*Текст страницы*.
>>>

Именно поэтому джайнисты, только по имени отличающиеся от буддистов, называют верующих в Веды брахманов сабдапраманами; это насмешливое прозвище означает, что последние понаслышке верят в то, чего нельзя ни знать, ни доказать («Азиатские исследования», том 6, стр. 474).

Если некоторые древние философы, как Орфей, пифагорейцы, Платон (напр., в “Федоне”, стр. 151, 183 и след., двуяз. [изд.]; см. также: Клим[ент] Алекс[андрийский], strom. — “Ковры”,III, стр. 400 и след.), совершенно подобно апостолу Павлу, сожалеют о неразрывности души и тела и мечтают освободиться от неё, то истинный смысл этих сетований становится для нас ясен, поскольку мы, во второй книге, признали, что тело, это — сама воля, созерцаемая как объект в качестве пространственного явления,

В смертный час решается, падает ли человек обратно в лоно природы или же он становится к ней непричастен, а... но для этого противоположения у нас нет образов, понятий и слов, — именно потому, что все они заимствуются нами из объективации и, следовательно, ни в каком случае не могут служить для выражения чего-то абсолютно противоположного ей; и эта противоположность навсегда остаётся для нас чем-то совершенно отрицательным. А смерть индивида — это обычный вопрос, который природа безустанно предлагает воле к жизни: “Довольно ли с тебя? хочется ли тебе выйти из меня?” Для того чтобы осведомляться об этом можно было достаточно часто, жизнь индивидов и сделана столь короткой. В этом и заключается смысл всех обрядов, молитв и напутствий, к которым прибегают брахманы в смертный час (их можно найти во многих местах “Упанишад”): этот же смысл имеет и христианская забота о надлежащей встрече смертного часа в молитве, исповеди, причащении и соборовании; отсюда же ведут своё начало и христианские молитвы об избавления от неожиданной кончины. А если в наши дни многие желают себе именно такой кончины, то это показывает лишь, что они стоят уже не на христианской точке зрения, которая учит отрицанию воли к жизни, а на той языческой точке зрения, которая учит утверждению этой воли.

<<<

*Фрагмент данных*.
>>>

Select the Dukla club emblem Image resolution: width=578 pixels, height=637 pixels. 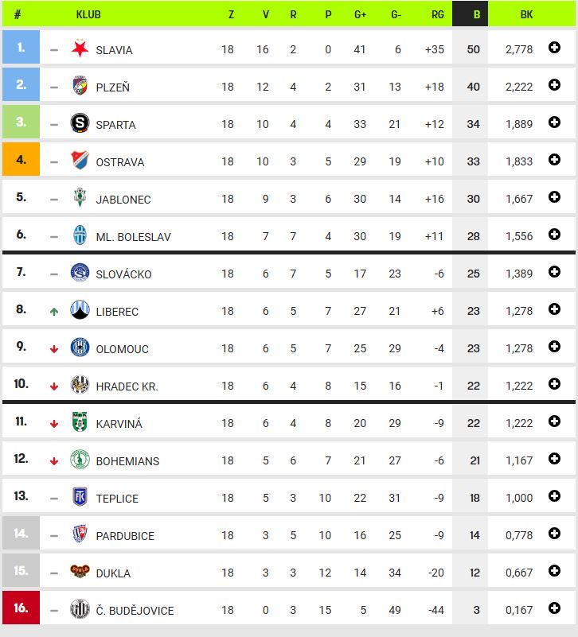click(80, 571)
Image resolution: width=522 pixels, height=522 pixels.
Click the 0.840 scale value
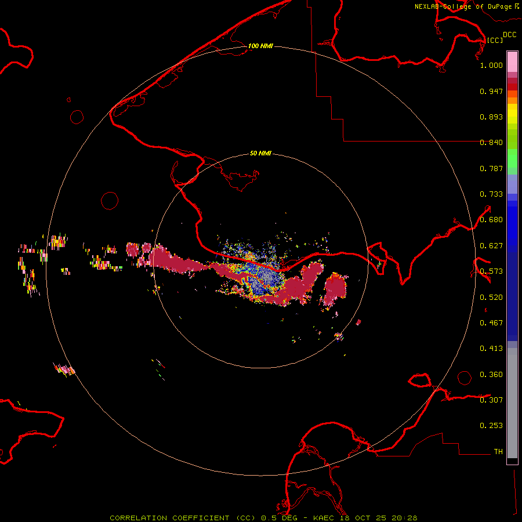491,143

<<<

*Что требуется*.
[A] Как, согласно тексту о смертном часе, джайнисты называют брахманов, верующих в Веды?
[B] Продолжите текст о смертном часе после его последнего предложения.

*Ответы к заданиям*.
[A] Сабдапраманами.

[B]
Но меньше всего будет бояться полного уничтожения в смерти тот, кто познал, что он уже и теперь ничто, и кто поэтому не принимает уже никакого участия в своём индивидуальном явлении, так как познание точно сожгло и истребовало в нём волю, и в нём не осталось больше воли, не осталось жажды индивидуального бытия.

Индивидуальность прежде всего, конечно, присуща интеллекту: отражая явление, он сам принадлежит явлению, а оно своею формой имеет principium individuationis. Но индивидуальность присуща также и воле, потому что характер индивидуален; последний, однако, сам упраздняется в отрицании воли. Таким образом, индивидуальность присуща воле только в её утверждении, а не в её отрицании. Уже та святость, которая характеризует всякий чисто моральный поступок, зиждется на том, что последний в конечном основании вытекает из непосредственного уразумения тожества всех живых особей по их внутренней сущности[56].

Однако это тожество существует собственно лишь в состоянии отрицания воли (Нирвана), так как утверждение воли (Сансара) имеет своею формой множественное проявление последней. Утверждение воли к жизни, мир явлений, разность всех существ, индивидуальность, эгоизм, ненависть, злоба — всё это вытекает из одного корня; точно так же, с другой стороны, из одного корня вытекают мир вещей в себе, тожество всех существ, справедливость, человеколюбие, отрицание воли к жизни. И если, как я достаточно показал, уже моральные добродетели вытекают из сознания этого тожества всех существ, которое между тем лежит не в явлении, а только в вещи в себе, в корне всех существ, то добродетельный поступок представляет собою мимолётное прохождение человека через ту точку, к которой вернуться навсегда можно путём отрицания воли к жизни.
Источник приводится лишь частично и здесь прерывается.